Re: [ceph-users] 'incomplete' PGs: what does it mean?

2014-09-07 Thread John Morris
Thanks Greg, that helped get the last stuck PGs back online, and 
everything looks normal again.


Here's the promised post-mortem.  It might contain only a little of 
value to developers, but certainly a bunch of face-palming for readers 
(and a big red face for me).


This mess started during a reorganization:  migrating OSDs to better 
disk controllers and from xfs to btrfs, moving journals from unreliable 
SSDs to partitions on the OSD disks (better SSDs added later), size=4 
CRUSH maps distributing two replicas to each of two nodes (see thread 
from last month) and unrelated things such as a 10gb network upgrade.


Most OSDs were migrated in a reasonable way, but for forgotten reasons I 
took a short-cut with osd.1, and copied the data outside of Ceph from 
the old xfs partition to the new btrfs partition, figuring if it didn't 
work, with size=3 there would be two other replicas, right?  Indeed, the 
newly copied OSD did start up and appear to be working.

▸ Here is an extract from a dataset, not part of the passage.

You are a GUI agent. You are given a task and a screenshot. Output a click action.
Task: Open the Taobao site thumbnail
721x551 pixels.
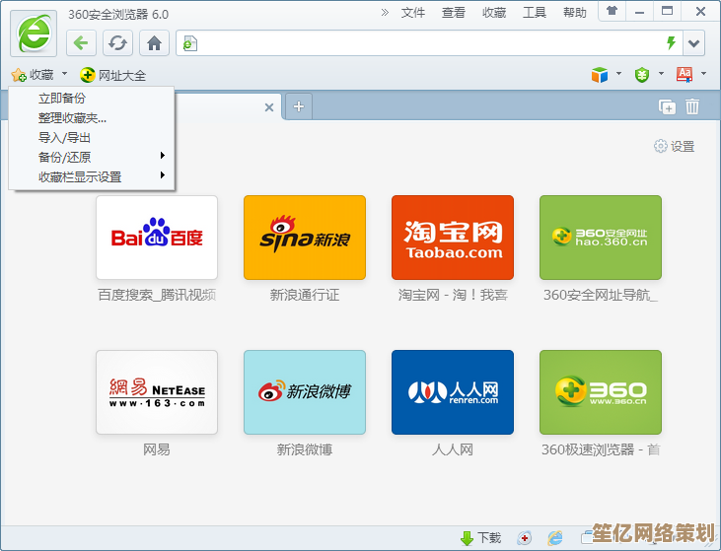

In the meantime, I clobbered two more (full) OSDs by carelessly 
migrating the journal device from the old SSD to the OSD *data* 
partition rather than the journal partition.  Oops!  The filesystems 
were immediately clobbered upon starting the OSDs, and with two OSDs 
down and size=3, many PGs had only one replica.


While the clobbered OSDs were recovering, I restarted osd.1, apparently 
functioning normally after its initial start.  However, since the OSD's 
'cluster' directory didn't exist as a btrfs subvolume, Ceph's snapshots 
contained the whole filesystem instead of just the data directory. 
After the restart, ceph-osd tried to roll back the snapshot into the 
'cluster' subvolume, but since 'cluster' existed instead as a normal 
directory, ceph-osd errored out with the problem described in the 
earlier thread, "error ioctl(BTRFS_IOC_SNAP_CREATE) failed: (17) File 
exists".


At this point, with three OSDs offline, a number of PGs were stuck in 
'incomplete' state.


I made a careful copy of osd.1 (data + journal) to experiment with. Once 
the snapshots were sorted out, starting osd.1 failed with complaints 
about a corrupt journal, which I can't explain except by the recurring 
pattern of stupidity.  Zapping the journal and rolling back the snapshot 
got the OSD back online, but with the remaining eight 'incomplete' PGs 
described in the below quoted message.


It turns out that Ceph marked these PGs 'incomplete' because there were 
already partial (with 0MB-100MB of 6GB-14GB each) replicas on other OSDs 
with newer versions from the brief initial period osd.1 was online, 
before it was restarted and before its journal was zapped.  Even though 
the complete PG data was still on osd.1, presumably because it was 
marked as current from earlier epochs, Ceph considered it 'stray'.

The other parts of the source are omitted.